■ **TASK ITEM**: Locate the word "will" in the data below, then copy every line that holds it.

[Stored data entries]
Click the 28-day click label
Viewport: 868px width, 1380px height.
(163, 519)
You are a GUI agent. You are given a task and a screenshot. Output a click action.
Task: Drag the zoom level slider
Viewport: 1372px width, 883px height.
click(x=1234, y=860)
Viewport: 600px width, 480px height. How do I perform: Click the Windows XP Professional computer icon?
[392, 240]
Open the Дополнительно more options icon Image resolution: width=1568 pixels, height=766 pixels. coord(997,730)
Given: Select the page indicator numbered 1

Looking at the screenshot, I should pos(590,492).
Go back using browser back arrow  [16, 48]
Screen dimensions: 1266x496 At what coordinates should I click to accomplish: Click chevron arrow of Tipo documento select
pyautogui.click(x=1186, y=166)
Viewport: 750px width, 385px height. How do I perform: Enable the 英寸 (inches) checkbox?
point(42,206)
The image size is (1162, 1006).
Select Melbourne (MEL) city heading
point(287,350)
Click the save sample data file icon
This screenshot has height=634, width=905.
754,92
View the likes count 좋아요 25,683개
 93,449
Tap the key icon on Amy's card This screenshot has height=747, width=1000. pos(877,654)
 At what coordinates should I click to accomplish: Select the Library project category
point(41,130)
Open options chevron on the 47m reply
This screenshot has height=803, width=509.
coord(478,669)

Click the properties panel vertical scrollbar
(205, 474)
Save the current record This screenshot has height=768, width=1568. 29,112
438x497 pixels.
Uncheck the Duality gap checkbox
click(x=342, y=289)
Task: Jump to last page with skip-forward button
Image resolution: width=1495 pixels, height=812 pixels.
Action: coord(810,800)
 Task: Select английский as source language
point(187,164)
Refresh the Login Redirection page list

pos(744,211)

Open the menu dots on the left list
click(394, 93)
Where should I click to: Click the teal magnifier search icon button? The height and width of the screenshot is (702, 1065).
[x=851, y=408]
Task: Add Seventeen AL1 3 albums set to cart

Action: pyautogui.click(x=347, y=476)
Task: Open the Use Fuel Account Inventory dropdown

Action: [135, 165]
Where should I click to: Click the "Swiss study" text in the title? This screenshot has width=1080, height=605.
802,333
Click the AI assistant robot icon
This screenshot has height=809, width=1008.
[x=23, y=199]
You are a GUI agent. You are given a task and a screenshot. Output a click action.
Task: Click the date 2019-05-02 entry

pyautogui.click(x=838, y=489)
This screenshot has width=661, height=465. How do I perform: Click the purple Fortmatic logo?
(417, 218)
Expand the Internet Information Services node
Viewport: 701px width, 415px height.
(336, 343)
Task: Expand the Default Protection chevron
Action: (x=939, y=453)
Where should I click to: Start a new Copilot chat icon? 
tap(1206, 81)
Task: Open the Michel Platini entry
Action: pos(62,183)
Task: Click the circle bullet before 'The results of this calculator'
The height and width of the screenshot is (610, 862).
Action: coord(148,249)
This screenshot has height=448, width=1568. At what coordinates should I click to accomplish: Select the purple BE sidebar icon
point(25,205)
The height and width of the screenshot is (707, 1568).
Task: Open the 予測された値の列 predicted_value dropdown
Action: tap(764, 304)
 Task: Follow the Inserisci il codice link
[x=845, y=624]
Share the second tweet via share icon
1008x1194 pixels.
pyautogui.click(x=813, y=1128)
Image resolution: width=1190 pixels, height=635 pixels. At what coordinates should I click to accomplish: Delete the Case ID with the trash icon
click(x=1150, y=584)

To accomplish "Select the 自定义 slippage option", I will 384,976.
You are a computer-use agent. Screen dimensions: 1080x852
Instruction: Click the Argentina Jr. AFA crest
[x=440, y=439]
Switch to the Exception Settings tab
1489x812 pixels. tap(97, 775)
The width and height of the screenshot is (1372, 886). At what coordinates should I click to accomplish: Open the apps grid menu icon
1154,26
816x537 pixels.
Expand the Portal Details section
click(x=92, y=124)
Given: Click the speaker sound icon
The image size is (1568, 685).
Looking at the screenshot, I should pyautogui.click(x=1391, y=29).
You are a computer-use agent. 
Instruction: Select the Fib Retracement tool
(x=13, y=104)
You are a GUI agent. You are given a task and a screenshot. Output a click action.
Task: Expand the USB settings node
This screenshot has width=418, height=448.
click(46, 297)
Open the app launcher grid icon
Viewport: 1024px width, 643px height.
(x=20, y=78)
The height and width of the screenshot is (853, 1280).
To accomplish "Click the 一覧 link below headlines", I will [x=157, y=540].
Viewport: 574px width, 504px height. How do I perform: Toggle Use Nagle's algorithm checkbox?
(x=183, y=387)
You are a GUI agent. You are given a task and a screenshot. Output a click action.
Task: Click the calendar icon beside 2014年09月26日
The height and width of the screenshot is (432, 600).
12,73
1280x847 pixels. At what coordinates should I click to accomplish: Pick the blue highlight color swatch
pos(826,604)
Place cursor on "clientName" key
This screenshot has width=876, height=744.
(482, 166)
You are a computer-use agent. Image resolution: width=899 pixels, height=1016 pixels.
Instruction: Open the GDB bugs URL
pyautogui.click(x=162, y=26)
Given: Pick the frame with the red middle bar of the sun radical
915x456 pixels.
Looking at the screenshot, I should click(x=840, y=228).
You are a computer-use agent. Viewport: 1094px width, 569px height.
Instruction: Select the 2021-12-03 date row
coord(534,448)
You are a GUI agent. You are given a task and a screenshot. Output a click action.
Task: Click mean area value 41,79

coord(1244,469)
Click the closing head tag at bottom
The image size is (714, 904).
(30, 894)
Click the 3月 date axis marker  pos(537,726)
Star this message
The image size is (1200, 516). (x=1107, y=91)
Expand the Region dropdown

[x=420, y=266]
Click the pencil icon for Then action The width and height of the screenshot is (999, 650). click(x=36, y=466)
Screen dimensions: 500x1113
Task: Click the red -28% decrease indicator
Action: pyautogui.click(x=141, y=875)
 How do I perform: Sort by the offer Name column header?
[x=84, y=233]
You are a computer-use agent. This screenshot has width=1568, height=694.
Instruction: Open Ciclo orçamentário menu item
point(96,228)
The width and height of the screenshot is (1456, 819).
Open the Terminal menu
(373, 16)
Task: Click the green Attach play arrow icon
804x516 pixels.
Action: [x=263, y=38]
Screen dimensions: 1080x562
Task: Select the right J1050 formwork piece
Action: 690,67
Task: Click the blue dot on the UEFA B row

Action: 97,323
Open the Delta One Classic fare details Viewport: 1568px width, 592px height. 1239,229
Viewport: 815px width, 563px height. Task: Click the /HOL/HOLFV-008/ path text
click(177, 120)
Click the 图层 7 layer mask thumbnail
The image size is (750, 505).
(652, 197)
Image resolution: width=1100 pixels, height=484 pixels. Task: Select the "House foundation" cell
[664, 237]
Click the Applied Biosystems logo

■ **RESPONSE FOR THIS EXERCISE**:
To accomplish "Select the 自定义 slippage option", I will 384,976.
To accomplish "Click the 一覧 link below headlines", I will [x=157, y=540].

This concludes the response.